Oxidation states, often referred to as oxidation numbers, help us understand the distribution of electrons among the atoms in molecules. They are essential for determining how electrons are transferred in reactions, a key concept in redox chemistry. Oxidation states are assigned based on a set of rules:

• Pure elements have an oxidation state of zero.
• For ions composed of only one atom, the oxidation state is equal to the charge of the ion.
• Oxygen typically has an oxidation state of -2 in compounds.
• Hydrogen has an oxidation state of +1 when bonded to non-metals.
• The sum of oxidation states in a neutral molecule must be zero.

In transition metal compounds, determining the oxidation state involves assuming the typical oxidation states of other elements, like oxygen, and then deducing the metal’s state. This understanding allows chemists to predict the electron configuration of the metal ion, crucial for naming the compound and predicting its chemistry.

Copper forms two common oxidation states in compounds: +1 and +2. Copper oxide ( CuO ) and copper(I) oxide ( Cu_{2}O ) are two illustrative examples. Here’s a closer look:

• CuO: This compound features copper in the +2 oxidation state. The neutral copper atom has an electron configuration of [Ar] 3d^{10} 4s^1 . To form Cu^{2+} , it loses two electrons, leading to [Ar] 3d^9 .
• Cu_{2}O: In this compound, each copper atom is in the +1 oxidation state. Removal of one electron from 4s orbital results in the electron configuration of Cu^{+}: [Ar] 3d^{10} , highlighting the complete filling of 3d orbitals.

These compounds have distinctive properties because of their differing copper oxidation states, influencing both their reactivity and color.

Vanadium compounds vary widely in oxidation states, from -3 to +5, with the most common being +2, +3, +4, and +5. The compound V_{2}O_{5} demonstrates vanadium in its highest oxidation state, +5, characterized as follows:
- In V_{2}O_{5} , each vanadium atom assumes an oxidation state of +5 to neutralize the -10 charge from five oxygens.
- The electron configuration of a neutral vanadium atom is [Ar] 3d^3 4s^2 . Stripping five electrons to form V^{5+} leaves [Ar] 3d^0 , meaning no electrons occupy the 3d or 4s orbitals.
This electron arrangement impacts the compound’s properties, such as its ability to act as an oxidizing agent, a role often leveraged in catalysis and electrochemical applications.

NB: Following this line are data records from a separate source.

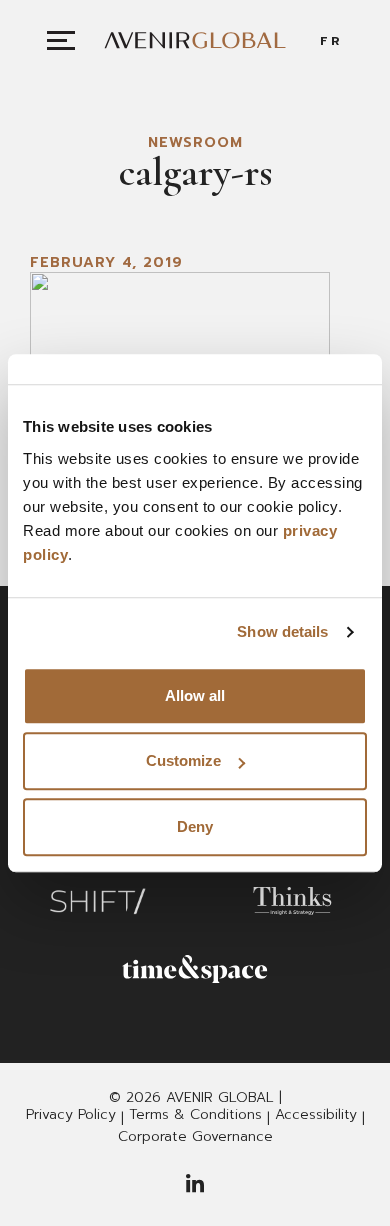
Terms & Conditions (195, 1115)
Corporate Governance (195, 1137)
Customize (183, 760)
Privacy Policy (71, 1115)
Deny (195, 826)
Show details (282, 631)
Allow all (195, 695)
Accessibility (316, 1115)
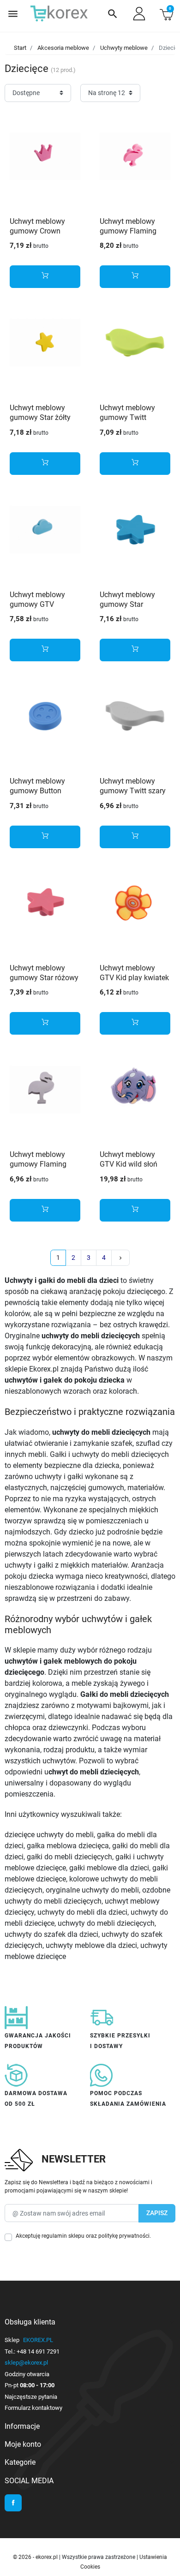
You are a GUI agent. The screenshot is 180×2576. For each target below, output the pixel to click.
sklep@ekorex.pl (26, 2362)
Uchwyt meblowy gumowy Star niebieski (127, 604)
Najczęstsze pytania (31, 2396)
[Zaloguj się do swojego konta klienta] (139, 14)
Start (20, 47)
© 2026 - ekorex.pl (36, 2557)
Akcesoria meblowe (63, 47)
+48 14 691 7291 (38, 2351)
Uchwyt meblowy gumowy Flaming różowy (128, 231)
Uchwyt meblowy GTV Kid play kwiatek (134, 973)
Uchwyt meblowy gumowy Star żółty (40, 412)
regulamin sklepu (63, 2236)
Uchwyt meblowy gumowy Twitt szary (133, 786)
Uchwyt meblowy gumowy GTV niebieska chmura (38, 604)
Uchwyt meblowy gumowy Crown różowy (37, 231)
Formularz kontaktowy (33, 2407)
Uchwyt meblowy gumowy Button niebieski (37, 791)
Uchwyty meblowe (124, 47)
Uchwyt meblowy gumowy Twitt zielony (127, 417)
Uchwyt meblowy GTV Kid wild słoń (128, 1159)
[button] (112, 14)
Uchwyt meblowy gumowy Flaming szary (38, 1164)
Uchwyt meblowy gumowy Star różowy (44, 973)
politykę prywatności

Manganese can adopt several oxidation states, most commonly from +2 to +7, each yielding distinct chemical behaviors. Consider MnO , wherein manganese is in the +2 state:

• Here, Mn counterbalances oxygen’s -2 charge.
• A neutral manganese atom bears the configuration [Ar] 3d^5 4s^2 . Upon forming Mn^{2+} , the 4s electrons are removed, resulting in [Ar] 3d^5 , with a high-spin configuration across five 3d orbitals.

This oxidation state is prevalent in aqueous solutions and has implications for the magnetic properties and reactivity of manganese compounds, making them a critical focal point in transition metal chemistry.